[Rows about locating items on screens]

----

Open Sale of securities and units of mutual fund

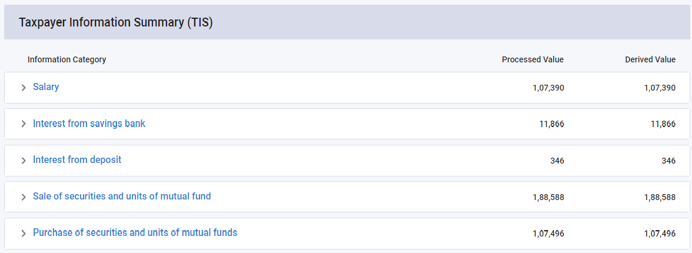pyautogui.click(x=122, y=197)
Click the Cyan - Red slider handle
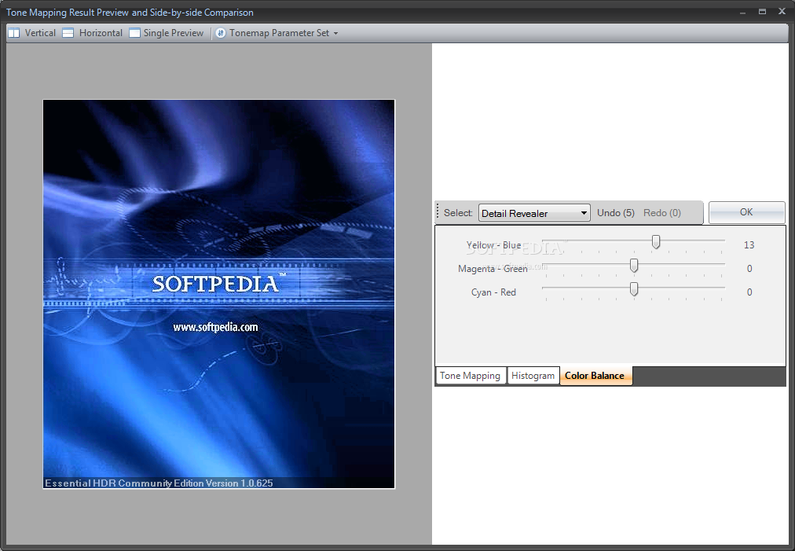Screen dimensions: 795x551 pos(634,289)
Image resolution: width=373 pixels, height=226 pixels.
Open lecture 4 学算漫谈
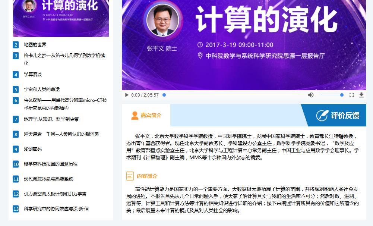pyautogui.click(x=32, y=74)
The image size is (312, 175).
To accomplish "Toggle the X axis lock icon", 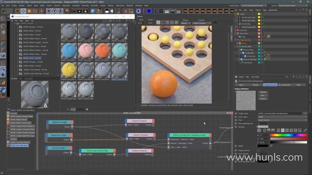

----

WORK TO COMPLETE ::
Reproduce the rows above word for word, from the start through the line that contains "pyautogui.click(x=32, y=74)". Leave the pictures out.

RESULT OF THE EXERCISE ::
Open Sale of securities and units of mutual fund

pyautogui.click(x=122, y=197)
Click the Cyan - Red slider handle
Screen dimensions: 795x551 pos(634,289)
Image resolution: width=373 pixels, height=226 pixels.
Open lecture 4 学算漫谈
pyautogui.click(x=32, y=74)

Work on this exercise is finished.